Cooking and eating on the Invincible

‘Englishmen, and more especially seamen, love their bellies above everything else.’

Samuel Pepys, 1677

Life at sea can be hard and dull. Mealtimes were a chance to fill bellies and socialise – vital for the crew’s morale. But the food had to be good!


What’s for dinner?

Most food had to be dried, pickled or salted for long voyages. Butter soon became rancid so the Royal Navy stocked Invincible with large jars of Italian olive oil. Fresh food was bought at friendly ports along the way and chicken and pigs could be kept in pens on board.
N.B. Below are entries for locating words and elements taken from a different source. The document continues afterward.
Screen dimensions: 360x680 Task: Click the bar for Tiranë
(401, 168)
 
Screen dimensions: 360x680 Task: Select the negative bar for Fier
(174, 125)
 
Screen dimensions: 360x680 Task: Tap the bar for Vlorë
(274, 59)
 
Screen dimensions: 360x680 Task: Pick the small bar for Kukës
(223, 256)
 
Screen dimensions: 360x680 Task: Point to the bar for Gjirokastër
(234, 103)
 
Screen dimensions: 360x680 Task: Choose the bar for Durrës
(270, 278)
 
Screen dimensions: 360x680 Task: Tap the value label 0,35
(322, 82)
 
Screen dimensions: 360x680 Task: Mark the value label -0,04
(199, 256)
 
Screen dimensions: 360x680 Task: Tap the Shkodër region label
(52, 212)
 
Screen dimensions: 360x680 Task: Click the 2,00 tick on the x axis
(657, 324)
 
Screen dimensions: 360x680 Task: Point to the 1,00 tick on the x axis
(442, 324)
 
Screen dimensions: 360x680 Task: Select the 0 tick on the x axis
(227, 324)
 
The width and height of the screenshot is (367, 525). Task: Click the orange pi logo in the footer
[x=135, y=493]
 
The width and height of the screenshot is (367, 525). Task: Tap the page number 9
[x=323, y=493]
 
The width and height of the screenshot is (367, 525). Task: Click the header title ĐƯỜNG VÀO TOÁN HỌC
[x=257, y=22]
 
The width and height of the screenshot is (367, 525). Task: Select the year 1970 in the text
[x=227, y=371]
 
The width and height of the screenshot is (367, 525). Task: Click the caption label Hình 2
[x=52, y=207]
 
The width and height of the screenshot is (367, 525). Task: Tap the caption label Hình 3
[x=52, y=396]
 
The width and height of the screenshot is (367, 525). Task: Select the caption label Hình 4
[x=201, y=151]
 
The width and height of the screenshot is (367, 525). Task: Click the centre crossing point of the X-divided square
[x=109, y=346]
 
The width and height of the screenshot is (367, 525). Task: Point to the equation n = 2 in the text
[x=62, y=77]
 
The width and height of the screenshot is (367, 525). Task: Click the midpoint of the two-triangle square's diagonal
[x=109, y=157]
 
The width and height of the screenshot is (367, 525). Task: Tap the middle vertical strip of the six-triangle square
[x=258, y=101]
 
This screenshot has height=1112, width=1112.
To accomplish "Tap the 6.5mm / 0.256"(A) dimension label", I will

But the longer you were out to sea, the more boring the food got!


Cooking on a wooden ship

Cooking over fire on a wooden ship was a perilous business, so the fire was enclosed in a brick oven and recipes for the crew tended to involve boiling everything in a big vat. Food for the officers and captain was much tastier, because they could afford to bring their own supplies on board for the cook to use. But these ran out the longer they were at sea too.


Drinking on Invincible

Fresh water soon became brackish (salty). To hide the taste it was mixed with rum to make grog. Each crewmember was entitled to one pint of grog and about seven pints of beer a day. Drunkenness was a problem, according to the complaints of many captains, officers and ships surgeons in letters and diaries. We know that the Captain and his officers drank wine with their meals, because a large number of wine bottles were found on the wreck.